As such, I advocate that women’s health and reproductive empowerment need to become a priority in both public policy and the American healthcare system. Unintended pregnancies are all too often treated by the medical system alone as symptoms of larger disparities in women’s health, namely poverty. However, in order to prevent unintended pregnancies in the future, the root causes must be addressed. The prevention of unintended pregnancies requires a more multifaceted and dynamic approach than current methods, one that precedes the current dedication of resources and public programs on postpartum care, or care for a woman following childbirth. More resources should be devoted to treating the social determinants of unintended pregnancies, including disparities in income, education, and ethnicity for women seeking preconception care, or care before the choice to become pregnant. Public policies that are in alignment with the concepts of reproductive justice and preconception care will be imperative in supporting a future where women are able to make decisions of their own accord without barriers to reproductive healthcare.   

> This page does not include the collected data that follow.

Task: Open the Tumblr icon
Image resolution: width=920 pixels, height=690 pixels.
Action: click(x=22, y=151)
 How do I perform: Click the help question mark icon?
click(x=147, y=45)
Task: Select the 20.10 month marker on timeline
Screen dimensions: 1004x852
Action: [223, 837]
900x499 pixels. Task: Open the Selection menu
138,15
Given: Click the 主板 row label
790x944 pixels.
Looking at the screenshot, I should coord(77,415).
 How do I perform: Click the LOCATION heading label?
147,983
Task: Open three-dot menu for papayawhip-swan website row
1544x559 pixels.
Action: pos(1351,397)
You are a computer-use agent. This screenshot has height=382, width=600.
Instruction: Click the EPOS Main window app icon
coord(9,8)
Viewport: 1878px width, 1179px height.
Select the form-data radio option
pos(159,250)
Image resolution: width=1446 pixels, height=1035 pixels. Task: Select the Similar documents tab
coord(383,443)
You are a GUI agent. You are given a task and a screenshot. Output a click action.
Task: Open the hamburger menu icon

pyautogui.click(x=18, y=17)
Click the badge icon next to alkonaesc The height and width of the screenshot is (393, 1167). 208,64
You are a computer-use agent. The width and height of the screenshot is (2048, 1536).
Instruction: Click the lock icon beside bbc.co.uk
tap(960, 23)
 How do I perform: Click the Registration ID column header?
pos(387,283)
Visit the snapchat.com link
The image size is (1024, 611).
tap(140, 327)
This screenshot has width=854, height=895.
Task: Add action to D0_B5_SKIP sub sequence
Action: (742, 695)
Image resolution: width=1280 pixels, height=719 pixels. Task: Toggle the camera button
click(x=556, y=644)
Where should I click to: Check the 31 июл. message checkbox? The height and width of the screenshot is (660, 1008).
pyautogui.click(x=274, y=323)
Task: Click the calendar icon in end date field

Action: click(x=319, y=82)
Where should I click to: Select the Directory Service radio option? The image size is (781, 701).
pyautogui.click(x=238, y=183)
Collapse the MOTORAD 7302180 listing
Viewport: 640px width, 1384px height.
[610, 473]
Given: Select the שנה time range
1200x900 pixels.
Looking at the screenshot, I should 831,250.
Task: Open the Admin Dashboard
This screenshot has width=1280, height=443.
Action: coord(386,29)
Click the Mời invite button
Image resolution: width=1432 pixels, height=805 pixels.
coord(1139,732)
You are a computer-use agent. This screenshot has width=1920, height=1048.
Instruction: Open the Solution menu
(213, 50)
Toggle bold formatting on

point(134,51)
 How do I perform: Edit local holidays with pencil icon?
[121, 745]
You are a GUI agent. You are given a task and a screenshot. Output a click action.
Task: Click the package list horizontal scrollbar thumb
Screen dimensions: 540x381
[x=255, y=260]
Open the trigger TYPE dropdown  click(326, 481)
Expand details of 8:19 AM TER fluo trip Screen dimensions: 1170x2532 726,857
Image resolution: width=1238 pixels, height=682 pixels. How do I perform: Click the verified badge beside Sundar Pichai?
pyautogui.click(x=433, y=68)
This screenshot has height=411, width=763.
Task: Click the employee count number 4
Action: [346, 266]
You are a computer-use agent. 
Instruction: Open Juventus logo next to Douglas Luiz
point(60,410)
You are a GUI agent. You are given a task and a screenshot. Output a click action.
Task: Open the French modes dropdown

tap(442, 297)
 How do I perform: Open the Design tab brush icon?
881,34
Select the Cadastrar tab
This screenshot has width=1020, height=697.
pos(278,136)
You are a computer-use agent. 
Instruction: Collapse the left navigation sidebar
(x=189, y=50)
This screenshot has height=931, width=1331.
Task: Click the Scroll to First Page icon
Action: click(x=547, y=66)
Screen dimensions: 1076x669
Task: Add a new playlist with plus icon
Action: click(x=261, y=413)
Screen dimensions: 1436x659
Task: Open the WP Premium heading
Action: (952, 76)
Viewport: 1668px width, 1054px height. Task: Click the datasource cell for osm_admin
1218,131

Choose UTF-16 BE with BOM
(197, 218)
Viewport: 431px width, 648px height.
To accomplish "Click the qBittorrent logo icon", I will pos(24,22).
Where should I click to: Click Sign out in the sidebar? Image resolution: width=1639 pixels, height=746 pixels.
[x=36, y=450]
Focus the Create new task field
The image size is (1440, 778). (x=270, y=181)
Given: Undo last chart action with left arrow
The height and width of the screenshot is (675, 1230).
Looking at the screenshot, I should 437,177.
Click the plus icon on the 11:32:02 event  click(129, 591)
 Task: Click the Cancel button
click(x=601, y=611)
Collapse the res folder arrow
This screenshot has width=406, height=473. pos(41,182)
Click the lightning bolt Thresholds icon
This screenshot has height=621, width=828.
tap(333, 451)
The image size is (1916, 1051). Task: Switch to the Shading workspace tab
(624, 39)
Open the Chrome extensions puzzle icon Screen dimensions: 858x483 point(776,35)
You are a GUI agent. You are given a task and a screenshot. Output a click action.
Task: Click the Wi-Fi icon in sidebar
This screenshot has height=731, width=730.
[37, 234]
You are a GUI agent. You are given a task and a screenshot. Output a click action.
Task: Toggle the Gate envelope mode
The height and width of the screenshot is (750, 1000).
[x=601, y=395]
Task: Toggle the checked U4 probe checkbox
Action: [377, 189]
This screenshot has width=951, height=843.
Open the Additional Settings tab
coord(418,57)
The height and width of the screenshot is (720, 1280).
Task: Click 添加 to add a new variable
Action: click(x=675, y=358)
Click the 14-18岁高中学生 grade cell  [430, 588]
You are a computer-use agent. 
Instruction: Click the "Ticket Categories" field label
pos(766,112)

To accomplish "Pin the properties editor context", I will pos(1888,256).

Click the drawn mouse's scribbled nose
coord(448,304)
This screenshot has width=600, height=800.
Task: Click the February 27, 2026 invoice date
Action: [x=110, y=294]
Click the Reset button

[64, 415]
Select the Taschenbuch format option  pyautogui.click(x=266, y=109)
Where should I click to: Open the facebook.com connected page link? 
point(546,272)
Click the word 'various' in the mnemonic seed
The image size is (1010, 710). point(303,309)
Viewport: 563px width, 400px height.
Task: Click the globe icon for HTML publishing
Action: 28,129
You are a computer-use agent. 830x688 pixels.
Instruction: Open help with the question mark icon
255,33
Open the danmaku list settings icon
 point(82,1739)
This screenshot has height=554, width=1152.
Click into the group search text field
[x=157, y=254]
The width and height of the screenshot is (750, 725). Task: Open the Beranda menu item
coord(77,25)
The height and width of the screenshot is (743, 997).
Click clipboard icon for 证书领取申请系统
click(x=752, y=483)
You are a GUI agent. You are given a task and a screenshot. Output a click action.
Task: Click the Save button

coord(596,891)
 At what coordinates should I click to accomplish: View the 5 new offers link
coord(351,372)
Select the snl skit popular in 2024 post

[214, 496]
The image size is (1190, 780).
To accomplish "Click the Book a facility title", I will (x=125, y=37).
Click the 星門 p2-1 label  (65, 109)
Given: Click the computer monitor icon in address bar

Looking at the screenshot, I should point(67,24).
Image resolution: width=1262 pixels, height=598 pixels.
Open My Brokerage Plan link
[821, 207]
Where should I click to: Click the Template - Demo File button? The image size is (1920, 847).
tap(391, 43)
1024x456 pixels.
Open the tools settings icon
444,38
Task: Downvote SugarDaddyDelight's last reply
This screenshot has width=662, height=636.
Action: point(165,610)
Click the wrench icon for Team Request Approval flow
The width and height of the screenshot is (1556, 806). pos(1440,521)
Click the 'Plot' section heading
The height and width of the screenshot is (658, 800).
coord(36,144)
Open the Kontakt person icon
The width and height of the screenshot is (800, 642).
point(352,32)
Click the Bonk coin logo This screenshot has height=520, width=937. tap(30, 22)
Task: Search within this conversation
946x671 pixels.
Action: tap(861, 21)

        The importance of preconception care rests on the fact that it leads to healthier women, which leads to healthier, intended pregnancies. Data from the Guttmacher Institute found that the average American woman wants two children in her lifetime, which requires a total of about three years of being pregnant and postpartum.14 However, the same woman will spend the vast majority of her reproductive years, totaling about three decades, trying to avoid a pregnancy.14 It is evident that improving a woman’s health as a whole before a potential pregnancy is critical for improved reproductive health and a lower overall incidence of unintended pregnancies. Studies have shown that preconception care is not an additional burden to the healthcare provider, as it is already a part of regular primary care for women of reproductive age.15 Preconception care not only addresses improved access to family planning services and contraceptives, but also brings the opportunity for healthcare providers to reframe their implicit biases, by “thinking, counseling, and making decisions in light of the reproductive plans, sexual, and contraceptive practices of the patient.”15,16    

Preconception care emphasizes the importance of women’s personal autonomy and safety in the clinic and can simultaneously bring a renewed focus to women as individuals before a potential pregnancy, which is critical for women’s overall reproductive empowerment. The trends for unintended pregnancies in the United States are alarming, but they don’t have to remain a reality. Recognizing the real socioeconomic and sociodemographic disparities that exist in women’s reproductive health outcomes, especially unintended pregnancies, is only the starting point. Changes must be made to both the American medical system and public policies that directly hinder women’s access to family planning services and contraceptives, as well as the ability to receive full preconception care. The incidence of unintended pregnancies for American women is more than a representation of deep disparities and injustices from the past and present. Today it has become inescapable: women’s health and reproductive empowerment are the future.